(Stored data entries)
————————

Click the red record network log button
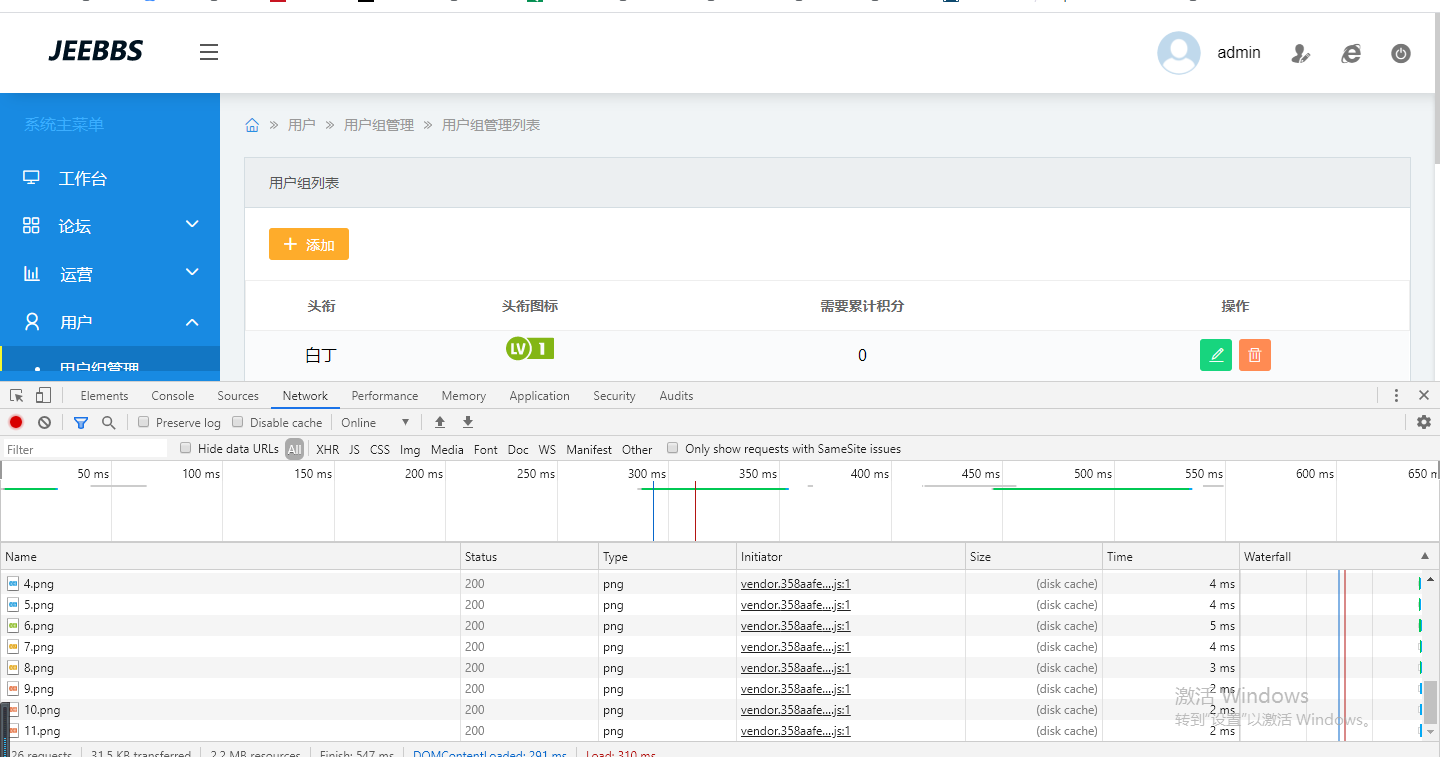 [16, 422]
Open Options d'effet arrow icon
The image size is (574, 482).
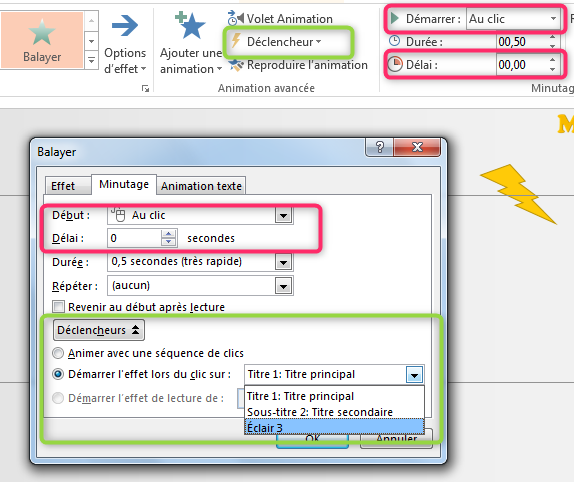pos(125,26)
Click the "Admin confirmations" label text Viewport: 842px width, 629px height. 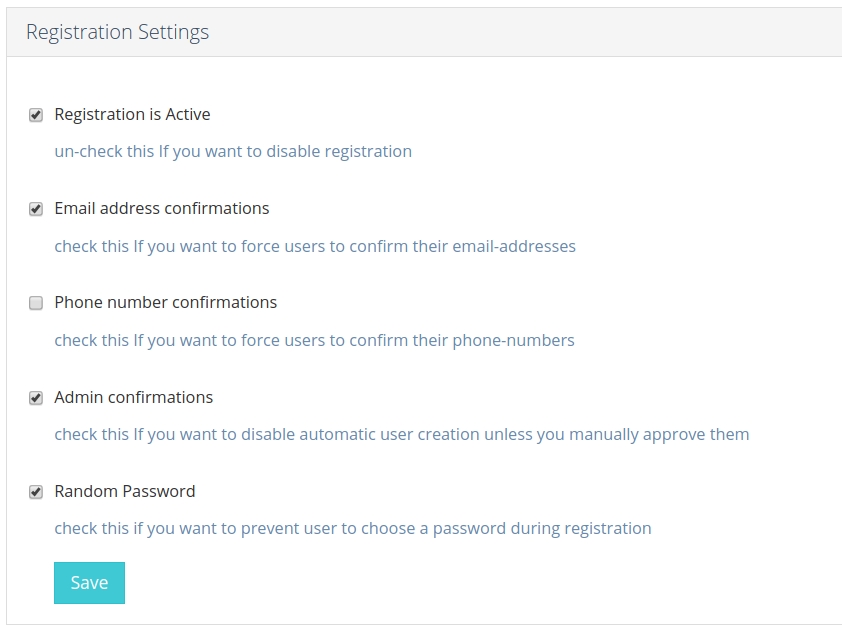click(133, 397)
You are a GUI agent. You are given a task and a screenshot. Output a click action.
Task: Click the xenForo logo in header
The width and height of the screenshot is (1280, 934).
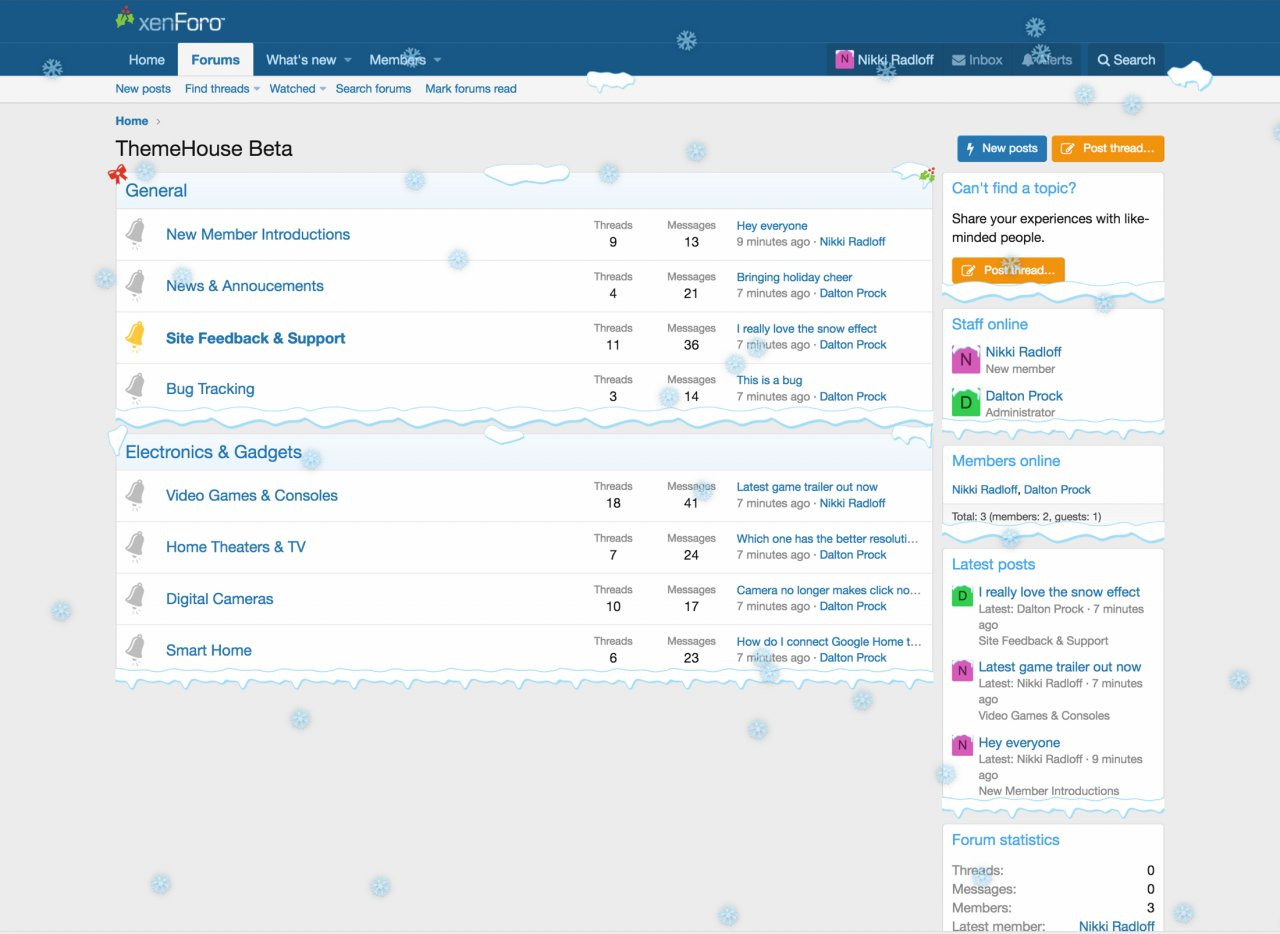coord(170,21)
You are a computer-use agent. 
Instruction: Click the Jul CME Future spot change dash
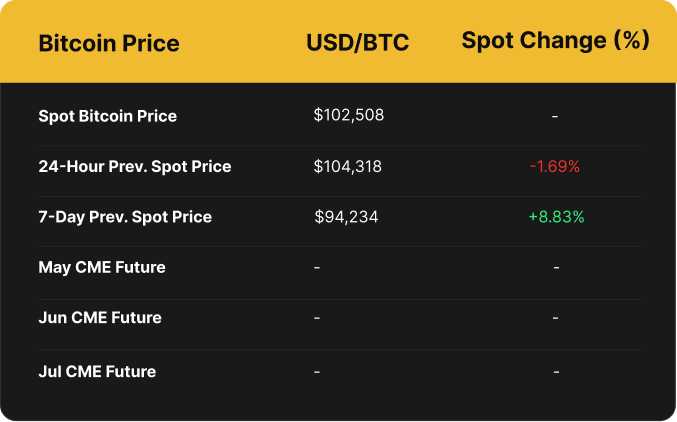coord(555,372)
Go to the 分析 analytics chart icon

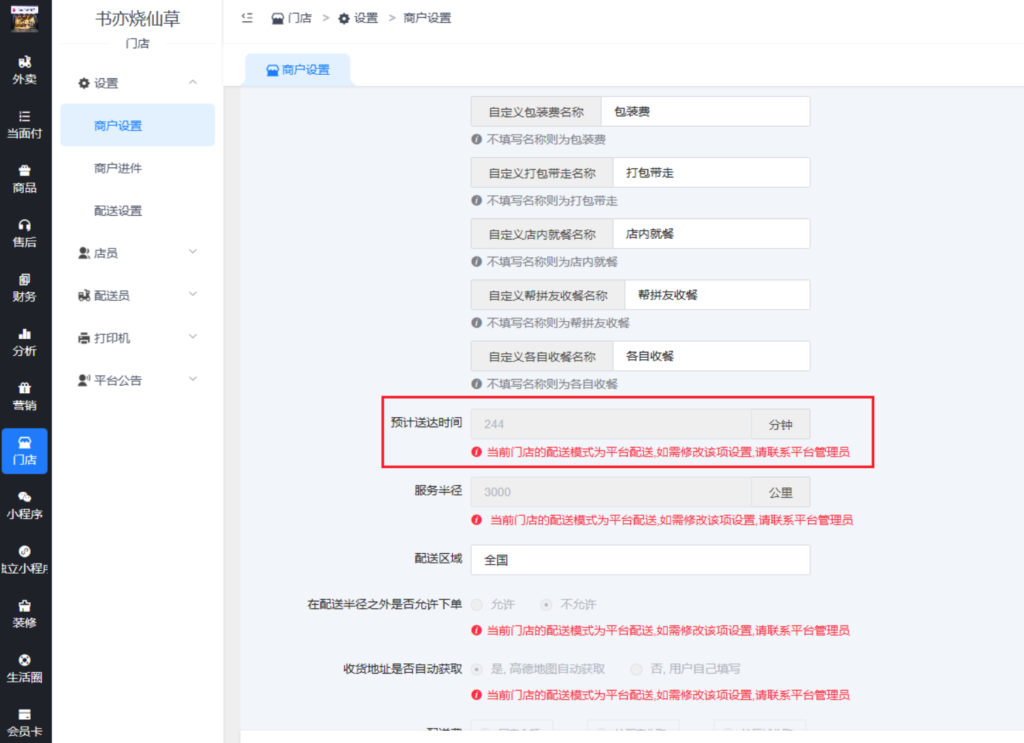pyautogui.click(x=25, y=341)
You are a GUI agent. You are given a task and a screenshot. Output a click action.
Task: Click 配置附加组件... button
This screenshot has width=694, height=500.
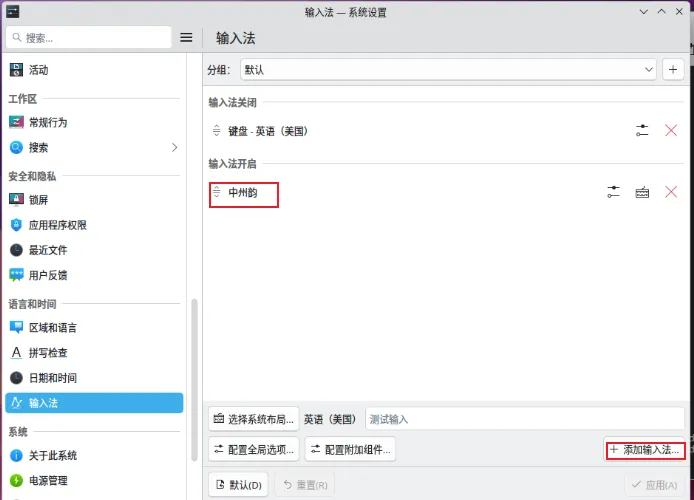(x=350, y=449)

————————

> About this task: Leaving all pictures aside, print exactly the lines from the one that contains "Go to the 分析 analytics chart icon" through the last line of the data above, inclusive.

> Answer section:
Go to the 分析 analytics chart icon

pyautogui.click(x=25, y=341)
You are a GUI agent. You are given a task and a screenshot. Output a click action.
Task: Click 配置附加组件... button
This screenshot has width=694, height=500.
(x=350, y=449)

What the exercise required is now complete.